Y cuando la muchacha, desde el piano al que estaba sentada, alzó la vista para sonreírle al retrato de sus abuelos, el joven que la miraba desde la ventana se sobresaltó porque una mano ancha se le posó en el hombro. Cuando se volvió se encontró con un rostro ancho y firme, muy parecido al del retrato que colgaba sobre el piano.

El rostro firme y ancho le sonrió. Miró las ropas extrañas del joven, que no concordaban con su rostro provinciano, y cuando el joven quiso explicarle lo del cambio de ropas el hombre negó con la cabeza: no precisa explicarme nada, amigo, le dijo y le tendió la mano firme. El joven le dio la suya y le dijo su nombre: Armando.

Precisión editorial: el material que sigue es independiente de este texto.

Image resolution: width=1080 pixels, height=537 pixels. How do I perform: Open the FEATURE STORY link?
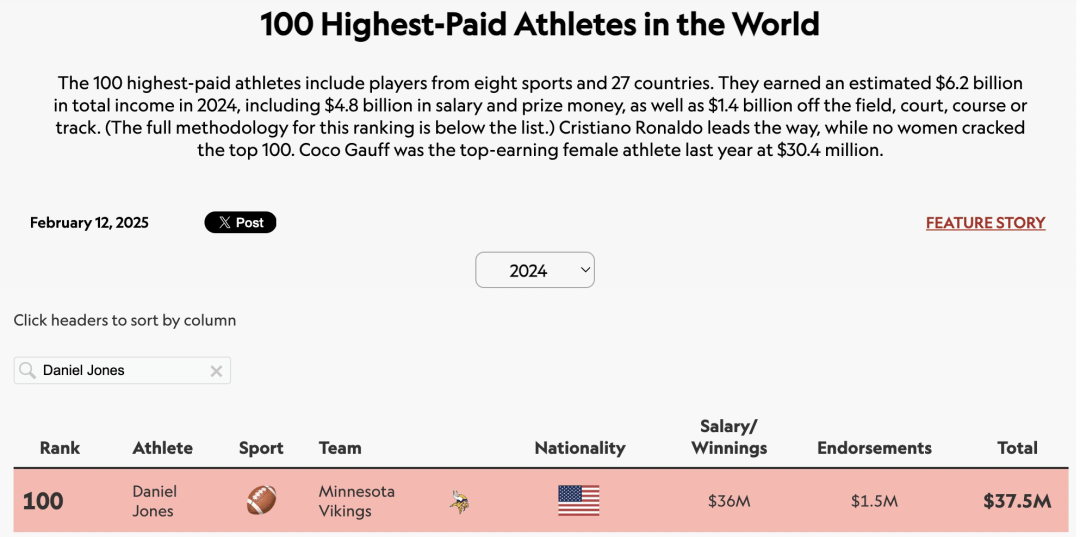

Buen nombre, sentenció el hombre. Vestía un elegante delantal que, aunque ya eran sus empleados los que amasaban el pan del día, parecía usar como quien mantiene el nombre del oficio. Todos me conocen por Belustagain, dijo mirando hacia donde lo seguía el joven, pero usted puede llamarme don Alberto.

Un joven que se llama Armando y que viene del interior de esta ancha tierra, dijo como mirando un mapa de la república que no pendía de la pared sino de su memoria lejana de escolar, un joven de nuestras nobles provincias puede tener esa confianza.

Y anduvieron entre los largos mesones, siempre escuchando el piano que parecía llamarlo desde la casa, cuando don Alberto pellizcó la masa de un pan tierno para tendérselo al joven Armando diciéndole que no hay nada en todo el universo más sabroso que la masa recién horneada. Pruebe usted, amigo, y después me dice.